L'instauration d'une supervision bancaire commune à la zone euro a été définie fin juin comme la condition pour que le futur fonds de sauvetage permanent de l'union monétaire, le MES, puisse prêter directement aux banques sans passer par les États, évitant ainsi d'alourdir leur dette.

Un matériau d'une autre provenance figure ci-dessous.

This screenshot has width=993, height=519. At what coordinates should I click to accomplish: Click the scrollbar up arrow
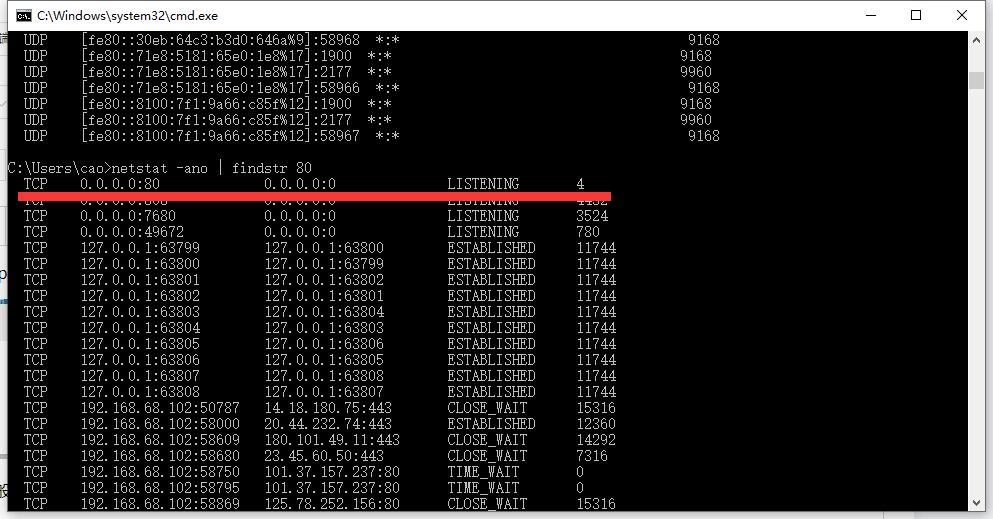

Le commissaire européen aux Services financiers, Michel Barnier, a jugé «possible» il y a quelques jours la conclusion d'un accord d'ici à la fin de l'année pour que le mécanisme unique de supervision bancaire dans la zone euro entre en vigueur début 2013 tout en concédant des difficultés de calendrier.

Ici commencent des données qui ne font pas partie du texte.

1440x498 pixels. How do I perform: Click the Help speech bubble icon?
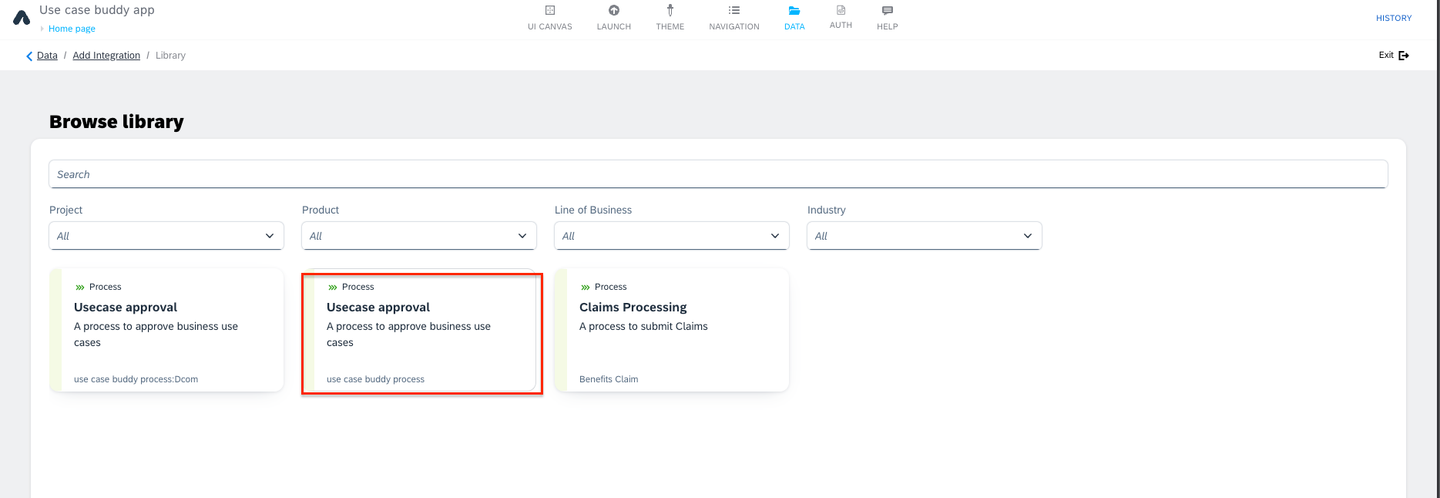tap(887, 10)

Le projet de la Commission européenne suscite de vifs débats entre États membres, le volontarisme de la France ou de l'Espagne, qui souhaitent le voir aboutir dès janvier, se heurtant à une Allemagne frileuse sur le sujet, alors que la Suède le juge «inacceptable». Il ne sera «pas possible» d'avoir une supervision bancaire en place dès le 1er janvier, a affirmé M. Schäuble, samedi, à Nicosie, soulignant que, même si la supervision unique ne concerne que la zone euro, la proposition doit être approuvée à l'unanimité des 27. «Et croyez-moi, ce ne sera pas facile», a-t-il averti.

(L'essentiel Online/AFP)

«Des conditions très dures» pour l'Espagne

«Nous allons confronter l'Espagne à des conditions très dures, mais cela ne se fait pas de dire aux Espagnols à l'avance et par voie de presse ce que nous attendons d'eux», a déclaré M Juncker mardi soir à Bayerischer Rundfunk.

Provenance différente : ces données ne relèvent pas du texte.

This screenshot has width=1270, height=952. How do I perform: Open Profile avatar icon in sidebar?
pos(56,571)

L'Espagne doit vérifier jeudi si les investisseurs lui font toujours confiance en empruntant sur l'échéance phare à 10 ans, alors que le marché s'impatiente devant son peu d'empressement à demander un sauvetage de son économie, la quatrième en zone euro. Le pays, déterminé à prendre son temps, semble désormais mettre en doute le besoin même de recourir à une aide extérieure.

La récente annonce par la Banque centrale européenne (BCE) d'un nouveau programme d'achats d'obligations pour soutenir les pays les plus fragiles de la zone euro, Espagne en tête, a suffi pour apaiser les tensions. Pour activer ce plan, Madrid doit encore faire une demande officielle auprès des fonds de secours européens, forcément assortie de conditions. Samedi, des dizaines de milliers de personnes ont manifesté à Madrid contre la rigueur historique imposée par le gouvernement, au moment où le pays tente de redresser ses comptes et d'éviter un sauvetage global.